Na última quarta-feira (24/03), a Alep aprovou em primeira votação os projetos de lei nº 634/20 e nº 662/20. Esses projetos têm por finalidade facilitar a criação e/ou regulamentar as fundações privadas que atuam coligadas às universidades e hospitais universitários. Nesta segunda (29/03), eles passarão por segunda votação e, se aprovados, as novas leis favorecerão os interesses privados nas universidades.
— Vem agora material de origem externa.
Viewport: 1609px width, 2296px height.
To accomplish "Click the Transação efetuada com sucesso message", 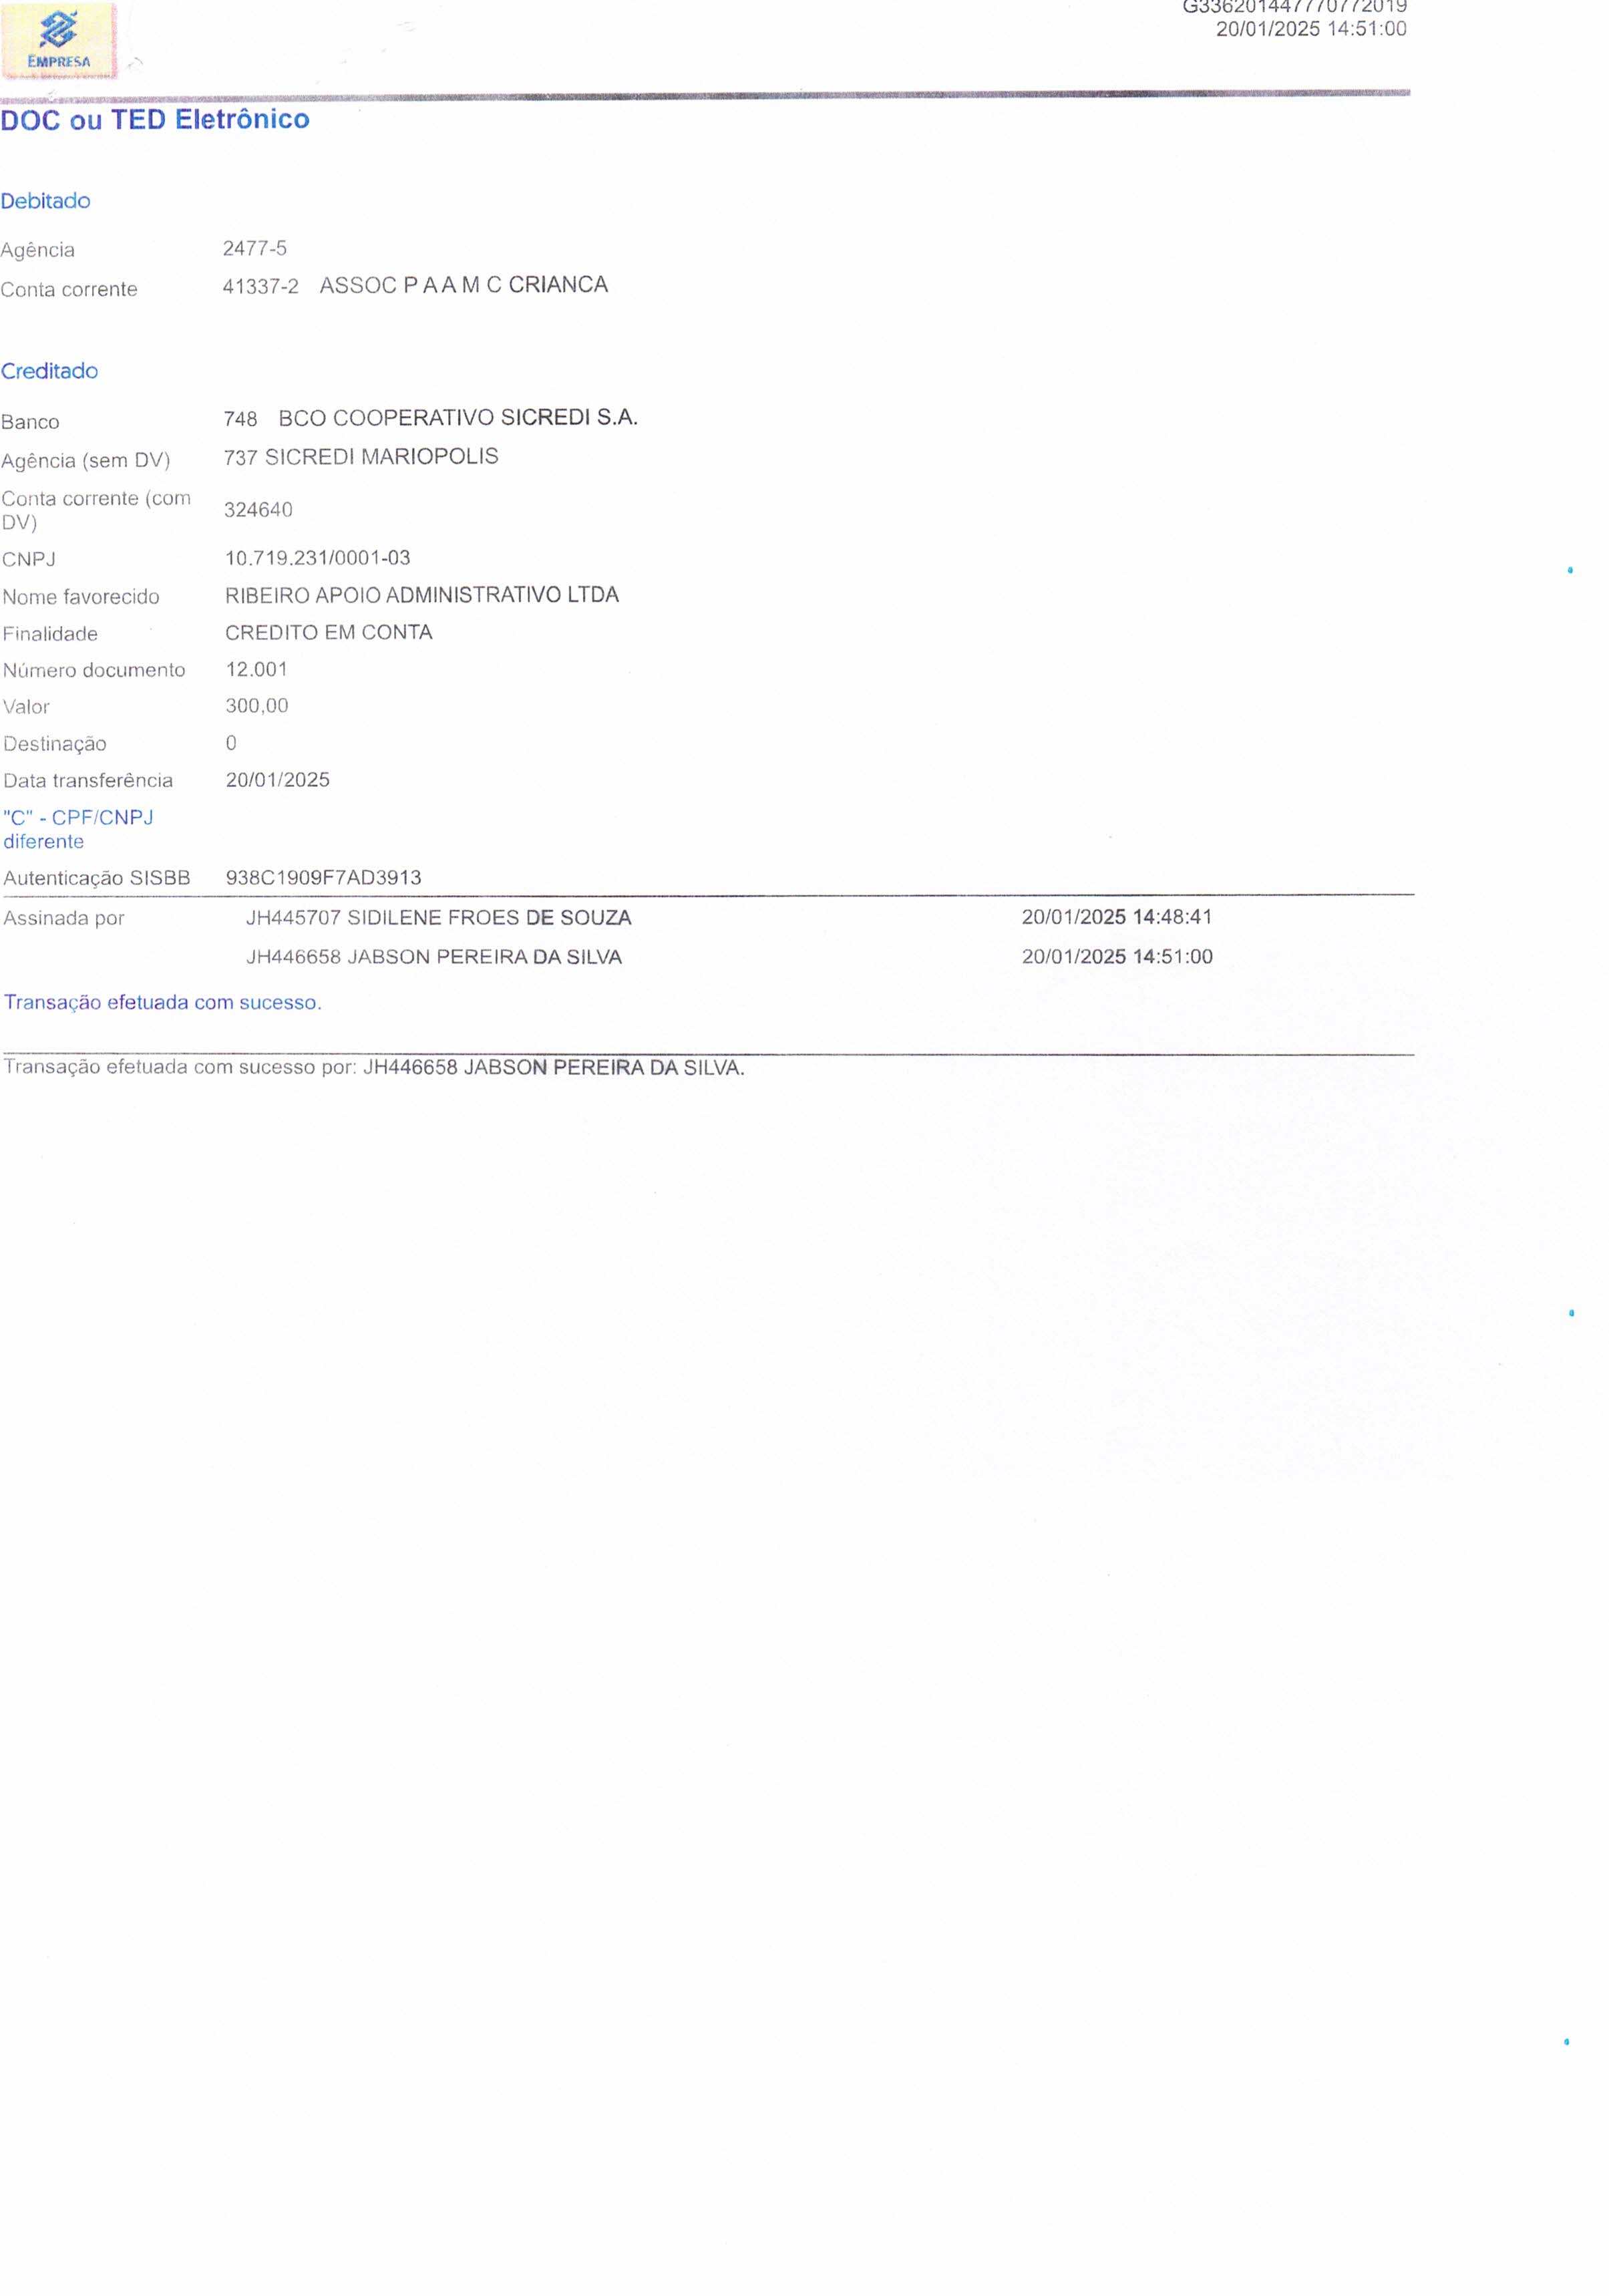I will click(x=162, y=1003).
Em 2004, o governo federal promulgou a Lei 10.973/2004 – a chamada lei da inovação tecnológica –, que, com os adendos da lei 13.243/2016, legalizou a mercantilização das universidades e institutos públicos de pesquisa. Não se trata da clássica privatização – segundo a qual o bem ou empresa estatal é vendida para particulares –, mas da corrosão interna dos meios e fins das instituições. De seus meios porque aprofunda a venda de serviços, fato que pode ser verificado pelo aumento das empresas terceiras prestando serviços dentro dos câmpus e dos hospitais universitários, precarizando as condições de trabalho e submetendo essa prestação aos critérios do lucro. De seus fins porque, na busca pelo dinheiro privado, o ensino reduz seu escopo formativo e a pesquisa científica secundariza os interesses públicos, coletivos, para orientar-se pelos interesses privados. Objetiva e subjetivamente, fomentam-se assim as condições para práticas de corrupção e lesivas à população nos mais diversos segmentos da administração e das atividades acadêmicas das universidades e hospitais universitários.
Em 2015, na reportagem especial O caminho privado nas universidades públicas (reproduzida em longo boletim pelo Sindiprol/Aduel, no qual constam diversas outras reportagens), o jornal O Estado de S. Paulo apontou que “a falta de transparência e a inexistência de ferramentas efetivas de controle transformam a interação do setor produtivo com a academia em um campo fértil para ilegalidades em todo o país”. Verdadeiras “caixas-pretas” das universidades, a reportagem denunciou: “por meio de convênios com fundações, surgem serviços de cifras milionárias, que muitas vezes nada têm a ver com os objetivos acadêmicos das instituições. Os clientes são empresas privadas, públicas e governos – com contratos quase sempre sem licitação. Já os professores, alguns de regime de dedicação exclusiva, conseguem multiplicar seus salários com esses trabalhos paralelos, mesmo que isso signifique conflito ético ou atividade irregular. As universidades, porém, são as que menos lucram no esquema” (https://sindiproladuel.org.br/o-caminho-do-dinheiro-privado-nas-universiades-publicas/)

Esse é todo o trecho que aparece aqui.